Making Less Do More
In 1965, Intel co-founder Gordon Moore made a prediction that would then become the golden rule of the electronics industry: computing technology would advance dramatically, with the number of transistors on an integrated circuit doubling every couple of years. The bold hypothesis birthed a digital revolution, and it seems like every year there are better, faster, smaller chip in our devices, but now the laws of physics are saying it might be time for a new golden rule.
In 2007, Moore himself said, "We have [about a] decade, a decade and a half" before shrinking microchips becomes impossible, but researchers at North Carolina State want to defy the impossibility posed by the laws of physics, and they're fighting fire with fire, using physics to beat physics.
Technology previously focused on how to keep shrinking microprocessors to fit in a smaller space. Lead researcher Behnam Kia and team believe that the obsession with size has obscured a key fact about how chips are currently built.
Kia explained that his team's theoretical chip design utilizes chaos theory. Instead of each circuit in the chip performing a single function (as they do currently), the circuits would each be multifunctional. This would allow the same number of circuits to perform an increased number of functions, resulting in more powerful chips without the need to make them any smaller.
“We believe that this chip will help solve the challenges of demands for more processing power from fewer transistors,” Kia says. “The potential of 100 morphable nonlinear chaos-based circuits doing work equivalent to 100 thousand circuits, or of 100 million transistors doing work equivalent to three billion transistors holds promise for extending Moore’s law – not through doubling the number of transistors every two years but through increasing what transistors are capable of when combined in nonlinear and chaotic circuits.”
A Change Is Gonna Come
Though the idea is currently theoretical, the researchers believe that creating a programmable transistor circuit wouldn't be difficult.

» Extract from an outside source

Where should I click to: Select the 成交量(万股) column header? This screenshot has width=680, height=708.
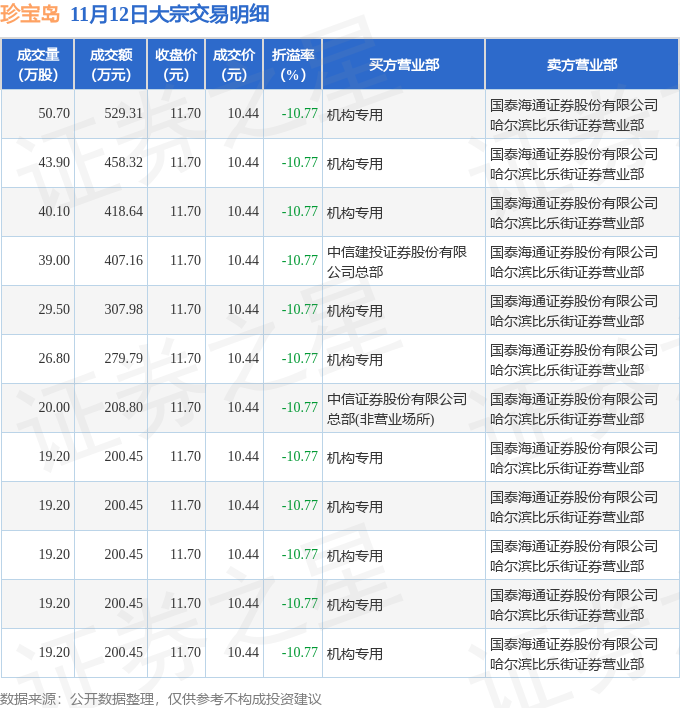(x=38, y=64)
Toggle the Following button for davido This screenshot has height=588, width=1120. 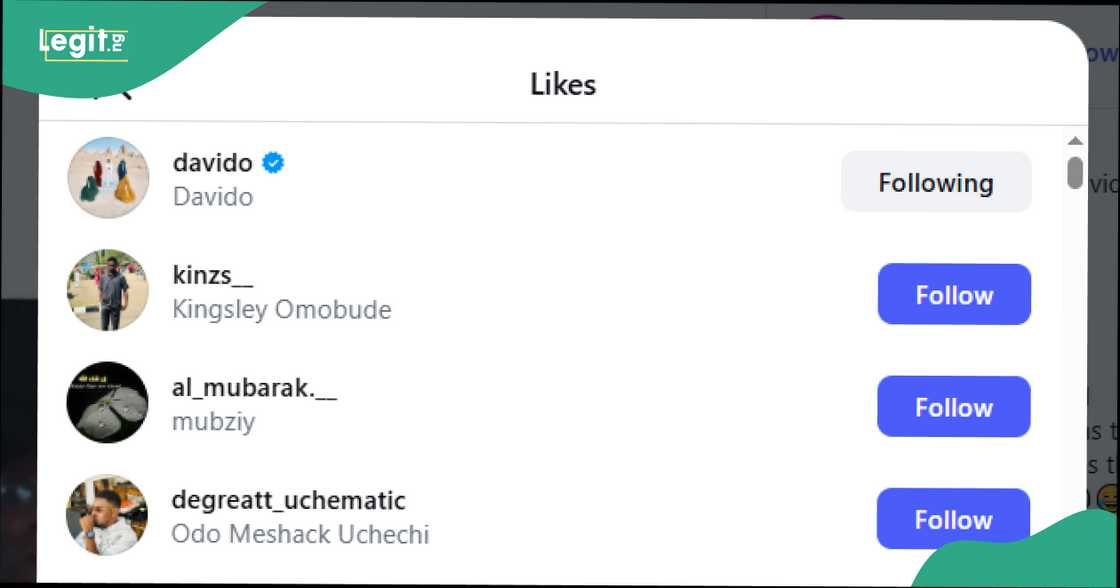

In fact, Intel may currently have all the tools needed to reconfigure the chips, the team believes, so their theory could be put into practice with relative logistical ease.
These more powerful chips could not only increase the computing power in the devices we use daily, like smartphones, computers, and tablets, they could also revolutionize fields such as transportation, education, and healthcare, all while taking up less space and using less energy.
Perhaps most importantly, they could mean our greatest barrier to increased computer power is a non-issue. The sky could be the limit, laws of physics be damned.